AI-Augmented Analysis

  • Natural-language lineage exploration: ask "where does this column come from?" and get traced, annotated paths
  • AI-generated impact analysis identifying affected downstream dashboards, models, and reports from a schema change
  • Automated freshness SLA recommendations based on historical pipeline behaviour
  • Lineage gap detection that prioritises tables and columns with missing metadata

Compliance and Governance

  • Automated EU AI Act and DORA compliance report generation from captured lineage metadata
  • GDPR Article 30 records-of-processing support via personal-data flow tracking
  • Role-based access control on metadata and lineage
  • Audit logging of metadata changes

Developer Experience

  • REST API with OpenAPI specification covering all lineage and alert operations
  • Designed around the OpenLineage Job, Run, and Dataset entity model with extensible facets
  • Webhook event delivery for downstream automation

AI-Native Advantage

The project replaces manual thresholds and rule configuration with ML-derived baselines per dataset, and uses LLM-powered exploration so analysts and compliance officers — not just data engineers — can interrogate lineage in plain language. AI-driven impact narration explains what a schema change will break across downstream dashboards and models, while automated compliance reporting generates EU AI Act and DORA technical documentation directly from captured lineage. Together these close the gap between raw lineage capture (where open-source tools stop today) and actionable, regulator-ready insight (which today only enterprise commercial platforms approximate).


Tech Stack & Deployment

The project is built around the OpenLineage open standard (Linux Foundation AI & Data) for vendor-neutral event capture, with native producer support via Airflow, Spark, and dbt integrations. It is intended to be self-hostable in the spirit of Marquez and OpenMetadata, with a REST API defined by an OpenAPI 3.x specification. Connectors target the modern cloud data stack — Snowflake, BigQuery, Databricks, dbt, Airflow — covering the bulk of expected deployments. Interoperability with OpenMetadata and Egeria metadata standards is a design goal so the system can participate in heterogeneous metadata ecosystems rather than becoming another silo.


Market Context

The data observability and cataloguing market is part of the broader $10B+ data management software segment and is among its fastest-growing sub-segments, accelerated by EU AI Act and DORA compliance mandates affecting roughly 22,000 EU financial entities. Commercial pricing ranges from ~$20k/yr (Atlan entry) to $500k+/yr (Collibra, Monte Carlo enterprise), with Monte Carlo valued above $1.6B and Collibra around $3.5B. Primary buyers are data engineering teams managing multi-source pipelines, data platform leads owning quality SLAs, and compliance teams in regulated industries needing auditable data flows.


Project Status

This project is in the research and specification phase.
Contributions, feedback, and domain expertise are welcome.


Contributing

We welcome contributions from developers, domain experts, and potential users. See CONTRIBUTING.md for guidelines.

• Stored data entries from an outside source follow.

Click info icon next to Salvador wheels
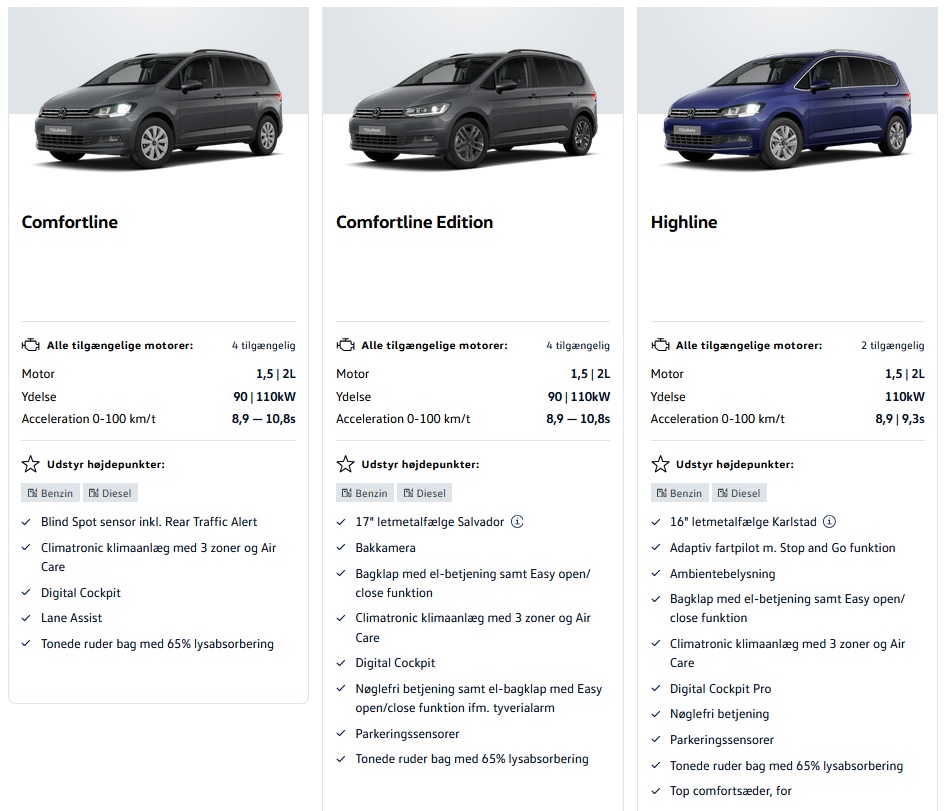Image resolution: width=951 pixels, height=811 pixels. coord(517,522)
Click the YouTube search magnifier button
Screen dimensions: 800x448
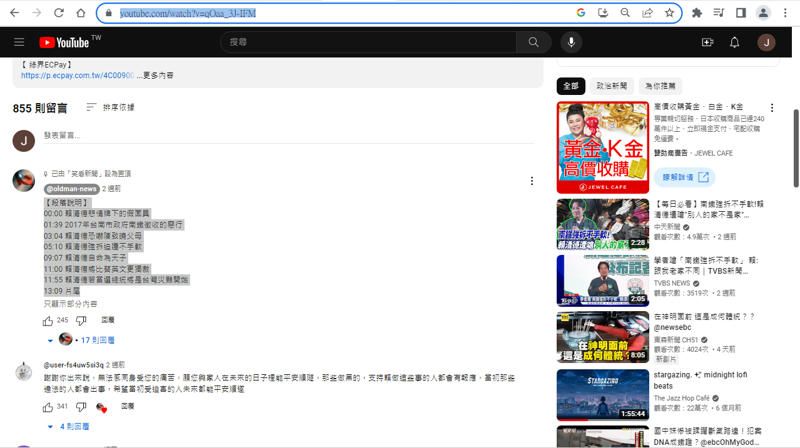(533, 42)
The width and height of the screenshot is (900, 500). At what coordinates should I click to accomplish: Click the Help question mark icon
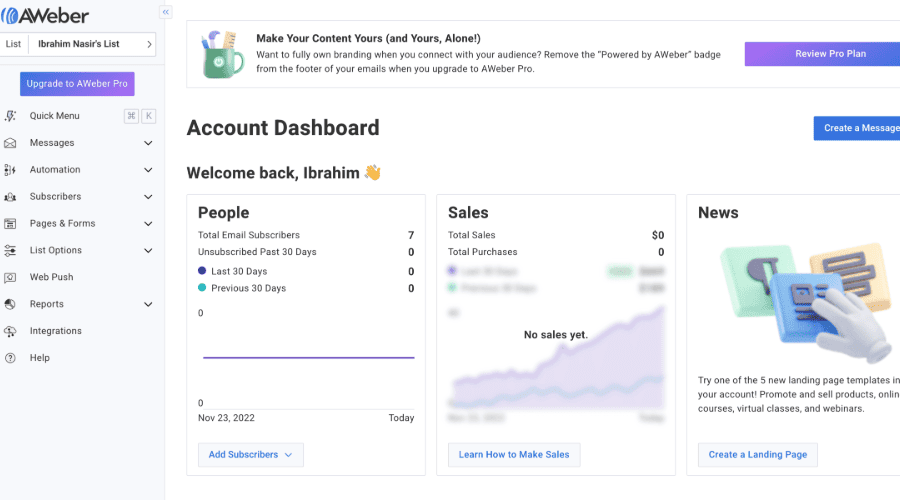[10, 358]
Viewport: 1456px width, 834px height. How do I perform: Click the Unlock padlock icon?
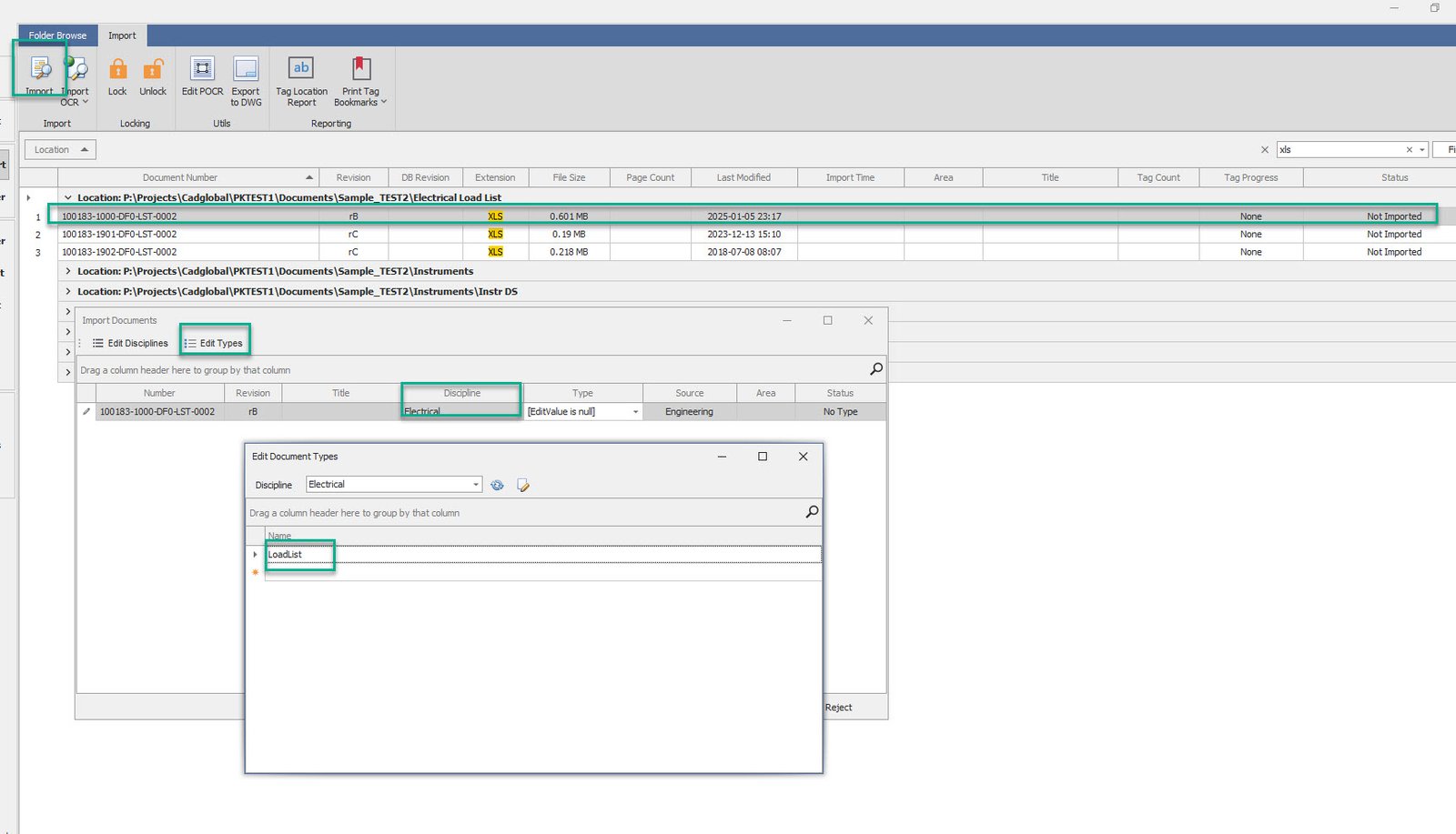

Important: All contributions must be your own original work or clearly attributed open-source material with a compatible licence. Copyright infringement and licence violations will not be tolerated and will result in immediate removal of the offending contribution. If you are unsure whether a piece of code, text, or other material is safe to contribute, open an issue and ask before submitting.


Licence

Licence to be determined. The major open-source tools in this space (DataHub, OpenMetadata, OpenLineage, Marquez, Apache Atlas, Egeria) are all Apache 2.0 with no identified patent encumbrances, which is the expected reference point for this project.